Similarly, the received signal at user 2 of the port $k$ is given as

$\begin{array}{l}{y}_2^{\left[k\right]}={\displaystyle \underset{\text{desired\hspace{0.17em}signal}}{{\displaystyle \underbrace{\sqrt{\frac{P}{d_{sr}^{\tau }{d}_{r2}^{\tau }}}\rho {\displaystyle \sum _{i=1}^{N_2}}{h}_{si}{\widehat{h}}_{i2}^{\left[k\right]}{e}^{j{\delta }_i}\chi }}}}\hfill \\ +{\displaystyle \underset{\text{interference\hspace{0.17em}due\hspace{0.17em}to\hspace{0.17em}imperfect\hspace{0.17em}CSI}}{{\displaystyle \underbrace{\sqrt{\frac{P}{d_{sr}^{\tau }{d}_{r2}^{\tau }}}\sqrt{1-{\rho }^2}{\displaystyle \sum _{i=1}^{N_2}}{h}_{si}\mathrm{\Delta }{h}_{i2}^{\left[k\right]}{e}^{j{\delta }_i}\chi }}}}+{\eta }_k,\hfill \end{array}(5)$

where $h_{si}$ is the channel from $S$ to RIS element $i$, ${\delta }_i={\varphi }_i+{\psi }_i-{\beta }_i$ is a residual phase error due to quantization, ${\varphi }_i$ and ${\psi }_i$ are channel phases from $S$-to-RIS and RIS-to-user and ${\beta }_i$ is an actual phase shift applied by RIS element $i$, ${\eta }_k$ is an additive Gaussian noise with a zero mean and variance ${\sigma }_k^2$, $d_{sr},d_{rq}$ are distances for $S$-to-RIS and RIS-to-user links, and $\tau$ is a path loss exponent of the channel.

Algorithm 1

Algorithm 1.

3.5 Phase error distribution due to quantization

RIS cannot generate all desired phases and, in practice, can create a limited number of phases towards the users, which is denoted by $Q^b$, where $b$ is the number of quantization bits. Inspired by (Zhakipov et al., 2023), the phase errors are modeled as a uniform distribution with the following probability density function

$f_{{\delta }_i}\left(\delta \right)=\left\{\begin{array}{cc}\frac{Q}{2\pi },\hfill & -\frac{\pi }{Q}\le \delta \le \frac{\pi }{Q},\hfill \\ 0,\hfill & \text{otherwise},\hfill \end{array}\right.(6)$

where $Q=2^b$ is the number of discrete phase shifts and $b$ stands for the number of quantization bits.
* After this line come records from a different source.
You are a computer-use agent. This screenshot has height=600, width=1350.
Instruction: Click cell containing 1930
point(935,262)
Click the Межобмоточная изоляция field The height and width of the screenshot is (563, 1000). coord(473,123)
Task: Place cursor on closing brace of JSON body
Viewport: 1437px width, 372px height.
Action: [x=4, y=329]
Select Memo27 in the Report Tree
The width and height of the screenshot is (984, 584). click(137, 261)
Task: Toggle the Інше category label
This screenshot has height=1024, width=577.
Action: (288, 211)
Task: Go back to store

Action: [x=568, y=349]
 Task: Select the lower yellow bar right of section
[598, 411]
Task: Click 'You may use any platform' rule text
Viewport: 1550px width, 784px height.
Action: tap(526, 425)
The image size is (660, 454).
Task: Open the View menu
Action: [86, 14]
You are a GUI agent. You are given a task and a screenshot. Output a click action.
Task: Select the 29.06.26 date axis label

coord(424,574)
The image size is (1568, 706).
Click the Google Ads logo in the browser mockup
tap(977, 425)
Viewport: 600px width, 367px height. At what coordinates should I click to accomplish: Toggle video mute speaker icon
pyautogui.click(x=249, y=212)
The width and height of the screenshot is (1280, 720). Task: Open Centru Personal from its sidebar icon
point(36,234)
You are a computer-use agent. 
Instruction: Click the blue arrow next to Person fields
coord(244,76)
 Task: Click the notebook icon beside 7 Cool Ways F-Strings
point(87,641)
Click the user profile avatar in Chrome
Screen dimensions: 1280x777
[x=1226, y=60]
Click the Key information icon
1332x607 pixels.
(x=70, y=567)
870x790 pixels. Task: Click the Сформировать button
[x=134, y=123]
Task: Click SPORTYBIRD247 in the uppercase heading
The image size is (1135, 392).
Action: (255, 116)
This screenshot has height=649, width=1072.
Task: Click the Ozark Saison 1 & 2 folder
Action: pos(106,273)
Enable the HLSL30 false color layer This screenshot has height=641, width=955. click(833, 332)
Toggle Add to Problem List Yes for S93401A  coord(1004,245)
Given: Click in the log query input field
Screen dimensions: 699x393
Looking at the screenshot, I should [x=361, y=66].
3.6 Signal-to-interference-plus-noise ratio (SINR)

For the far user, $u_1$, the goal is to decode its own signal $s_1$ while treating the near user’s signal, $s_2$, as interference. The SINR at $u_1$ at the given port $k$ is formulated as

${\gamma }_1^{\left[k\right]}=\frac{{\alpha }_1{\rho }^2{\left|{\sum }_{i=1}^{N_1}{h}_{si}{\widehat{h}}_{i1}^{\left[k\right]}{e}^{j{\delta }_i}\right|}^2}{\left(1-{\rho }^2\right)\xi +{\alpha }_2{\rho }^2{\left|{\sum }_{i=1}^{N_1}{h}_{si}{\widehat{h}}_{i1}^{\left[k\right]}{e}^{j{\delta }_i}\right|}^2+\frac{{\sigma }_j^2}{{\bar{P}}^2}},(7)$

where $\bar{P}=\sqrt{\frac{P}{d_{sr}^{\tau }{d}_{r1}^{\tau }}}$ and $\xi ={\left|{\sum }_{i=1}^{N_1}{h}_{si}\mathrm{\Delta }{h}_{i1}^{[k]}{e}^{j{\delta }_i}\right|}^2$. Since $u_1$ is the far user, it does not perform SIC and must treat $u_2$ signal as noise. The FAS output at $u_1$ is evaluated as ${\gamma }_1={\max }_{k\in L}({\gamma }_1^{[k]})$.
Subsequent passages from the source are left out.